### WORK TO COMPLETE:
Report every line of the material that contains the string "computer".

### MATERIAL SUPPLIED:
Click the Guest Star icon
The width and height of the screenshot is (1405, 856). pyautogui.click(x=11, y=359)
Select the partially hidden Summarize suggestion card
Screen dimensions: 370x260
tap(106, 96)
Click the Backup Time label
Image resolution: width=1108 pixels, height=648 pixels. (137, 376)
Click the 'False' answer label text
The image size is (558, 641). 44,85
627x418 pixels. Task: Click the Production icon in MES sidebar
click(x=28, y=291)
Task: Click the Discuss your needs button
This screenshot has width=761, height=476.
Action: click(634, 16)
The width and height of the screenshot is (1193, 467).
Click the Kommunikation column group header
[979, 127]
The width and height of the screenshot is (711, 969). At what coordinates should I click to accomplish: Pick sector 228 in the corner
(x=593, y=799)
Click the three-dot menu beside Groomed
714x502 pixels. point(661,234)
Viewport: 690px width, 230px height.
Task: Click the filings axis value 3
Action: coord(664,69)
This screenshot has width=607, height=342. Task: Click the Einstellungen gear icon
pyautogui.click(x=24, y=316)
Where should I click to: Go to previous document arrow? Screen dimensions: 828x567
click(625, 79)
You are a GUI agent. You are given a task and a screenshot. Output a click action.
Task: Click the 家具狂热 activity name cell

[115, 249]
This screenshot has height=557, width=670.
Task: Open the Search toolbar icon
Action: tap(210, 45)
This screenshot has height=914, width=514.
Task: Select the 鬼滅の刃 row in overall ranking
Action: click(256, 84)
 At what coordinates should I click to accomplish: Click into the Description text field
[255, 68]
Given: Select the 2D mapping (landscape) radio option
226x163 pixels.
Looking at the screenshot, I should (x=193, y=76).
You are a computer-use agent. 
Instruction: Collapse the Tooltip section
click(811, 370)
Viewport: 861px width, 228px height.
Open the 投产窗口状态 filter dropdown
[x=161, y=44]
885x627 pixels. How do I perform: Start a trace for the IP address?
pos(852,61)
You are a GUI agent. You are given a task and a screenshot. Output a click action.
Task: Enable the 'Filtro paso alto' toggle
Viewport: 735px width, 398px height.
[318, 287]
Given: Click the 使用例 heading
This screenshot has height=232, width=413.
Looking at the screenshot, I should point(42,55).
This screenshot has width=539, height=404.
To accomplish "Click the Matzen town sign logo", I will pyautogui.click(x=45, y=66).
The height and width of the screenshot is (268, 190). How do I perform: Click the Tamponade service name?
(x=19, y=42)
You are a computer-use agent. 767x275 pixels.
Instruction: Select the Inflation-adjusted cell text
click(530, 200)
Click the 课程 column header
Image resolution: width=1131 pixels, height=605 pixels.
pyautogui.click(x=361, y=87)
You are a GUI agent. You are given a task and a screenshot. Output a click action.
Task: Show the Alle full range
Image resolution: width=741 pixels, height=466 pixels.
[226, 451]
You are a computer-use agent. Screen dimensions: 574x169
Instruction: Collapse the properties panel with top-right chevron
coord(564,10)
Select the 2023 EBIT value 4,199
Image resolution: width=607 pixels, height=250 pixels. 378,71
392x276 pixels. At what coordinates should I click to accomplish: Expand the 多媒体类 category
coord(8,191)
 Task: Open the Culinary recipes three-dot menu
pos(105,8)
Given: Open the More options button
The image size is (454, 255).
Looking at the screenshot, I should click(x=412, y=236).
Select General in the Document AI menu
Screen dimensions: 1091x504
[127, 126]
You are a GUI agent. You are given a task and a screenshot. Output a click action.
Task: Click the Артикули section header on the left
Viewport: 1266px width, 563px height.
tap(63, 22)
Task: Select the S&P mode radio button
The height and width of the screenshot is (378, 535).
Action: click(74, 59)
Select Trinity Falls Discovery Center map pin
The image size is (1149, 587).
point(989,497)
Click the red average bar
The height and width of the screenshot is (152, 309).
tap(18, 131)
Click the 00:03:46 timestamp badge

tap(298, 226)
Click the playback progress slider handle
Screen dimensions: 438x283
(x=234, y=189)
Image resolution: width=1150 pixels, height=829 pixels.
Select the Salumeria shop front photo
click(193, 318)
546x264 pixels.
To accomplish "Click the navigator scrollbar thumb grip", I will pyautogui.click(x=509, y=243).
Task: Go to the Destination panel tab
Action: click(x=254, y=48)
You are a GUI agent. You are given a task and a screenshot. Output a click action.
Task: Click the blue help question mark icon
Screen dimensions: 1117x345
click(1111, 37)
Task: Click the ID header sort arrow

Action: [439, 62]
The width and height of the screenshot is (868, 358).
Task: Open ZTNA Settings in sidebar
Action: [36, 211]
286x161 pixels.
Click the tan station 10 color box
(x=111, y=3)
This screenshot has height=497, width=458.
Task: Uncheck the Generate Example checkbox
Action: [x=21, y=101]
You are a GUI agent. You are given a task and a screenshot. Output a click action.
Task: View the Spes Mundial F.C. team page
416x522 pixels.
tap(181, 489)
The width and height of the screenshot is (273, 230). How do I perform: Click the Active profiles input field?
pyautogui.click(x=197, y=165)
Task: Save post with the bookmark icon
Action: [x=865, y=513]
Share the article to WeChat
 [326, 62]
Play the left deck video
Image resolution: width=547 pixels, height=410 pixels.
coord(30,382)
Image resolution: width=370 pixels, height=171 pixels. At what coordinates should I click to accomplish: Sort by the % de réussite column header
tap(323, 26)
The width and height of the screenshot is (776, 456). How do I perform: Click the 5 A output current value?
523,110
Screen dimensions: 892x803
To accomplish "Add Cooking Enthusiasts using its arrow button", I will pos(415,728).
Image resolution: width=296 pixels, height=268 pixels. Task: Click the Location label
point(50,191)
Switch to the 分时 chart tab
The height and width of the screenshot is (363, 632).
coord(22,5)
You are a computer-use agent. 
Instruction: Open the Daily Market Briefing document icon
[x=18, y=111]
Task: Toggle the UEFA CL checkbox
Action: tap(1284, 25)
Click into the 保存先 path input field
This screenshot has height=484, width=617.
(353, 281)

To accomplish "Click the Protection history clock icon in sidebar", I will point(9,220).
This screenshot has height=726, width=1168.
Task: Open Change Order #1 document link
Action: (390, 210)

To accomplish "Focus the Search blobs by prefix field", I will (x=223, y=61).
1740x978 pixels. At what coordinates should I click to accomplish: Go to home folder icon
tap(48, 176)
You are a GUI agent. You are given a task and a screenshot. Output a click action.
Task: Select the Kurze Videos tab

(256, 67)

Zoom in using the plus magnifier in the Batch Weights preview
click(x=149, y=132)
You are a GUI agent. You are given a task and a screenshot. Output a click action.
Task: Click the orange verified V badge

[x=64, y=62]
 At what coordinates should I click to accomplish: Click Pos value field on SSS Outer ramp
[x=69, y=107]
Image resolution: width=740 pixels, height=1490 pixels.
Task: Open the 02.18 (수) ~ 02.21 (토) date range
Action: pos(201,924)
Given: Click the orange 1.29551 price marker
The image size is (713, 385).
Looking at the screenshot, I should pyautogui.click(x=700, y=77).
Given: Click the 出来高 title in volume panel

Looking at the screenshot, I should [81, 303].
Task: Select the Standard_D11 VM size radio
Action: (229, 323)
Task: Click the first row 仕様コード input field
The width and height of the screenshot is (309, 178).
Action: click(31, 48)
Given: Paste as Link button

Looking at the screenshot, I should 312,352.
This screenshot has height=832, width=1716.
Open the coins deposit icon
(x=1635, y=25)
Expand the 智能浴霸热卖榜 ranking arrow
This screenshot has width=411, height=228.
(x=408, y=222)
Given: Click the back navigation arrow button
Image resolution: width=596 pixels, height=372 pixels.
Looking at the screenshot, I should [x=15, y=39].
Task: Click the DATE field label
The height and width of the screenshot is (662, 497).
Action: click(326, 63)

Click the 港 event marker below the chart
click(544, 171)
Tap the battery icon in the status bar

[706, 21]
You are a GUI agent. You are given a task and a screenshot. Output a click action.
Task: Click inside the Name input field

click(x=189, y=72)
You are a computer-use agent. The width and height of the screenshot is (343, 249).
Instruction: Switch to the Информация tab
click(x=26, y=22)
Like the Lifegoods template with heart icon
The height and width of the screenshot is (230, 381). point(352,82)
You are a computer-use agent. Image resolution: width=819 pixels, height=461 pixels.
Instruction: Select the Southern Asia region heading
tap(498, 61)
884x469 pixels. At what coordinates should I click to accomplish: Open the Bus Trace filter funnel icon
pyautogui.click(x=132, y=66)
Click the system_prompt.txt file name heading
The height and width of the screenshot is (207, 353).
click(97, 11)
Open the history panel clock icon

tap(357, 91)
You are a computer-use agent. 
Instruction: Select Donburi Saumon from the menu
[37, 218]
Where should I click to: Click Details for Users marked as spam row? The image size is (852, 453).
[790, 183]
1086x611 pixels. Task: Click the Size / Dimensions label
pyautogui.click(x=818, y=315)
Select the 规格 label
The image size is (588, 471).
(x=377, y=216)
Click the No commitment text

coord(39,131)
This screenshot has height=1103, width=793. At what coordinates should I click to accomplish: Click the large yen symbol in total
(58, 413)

### WRITTEN SOLUTION:
You are a computer-use agent. 
You are a computer-use agent. 767x275 pixels.
You are a computer-use agent. Screen dimensions: 574x169
You are a computer-use agent. 
You are a computer-use agent. The width and height of the screenshot is (343, 249).
You are a computer-use agent. Image resolution: width=819 pixels, height=461 pixels.
You are a computer-use agent. 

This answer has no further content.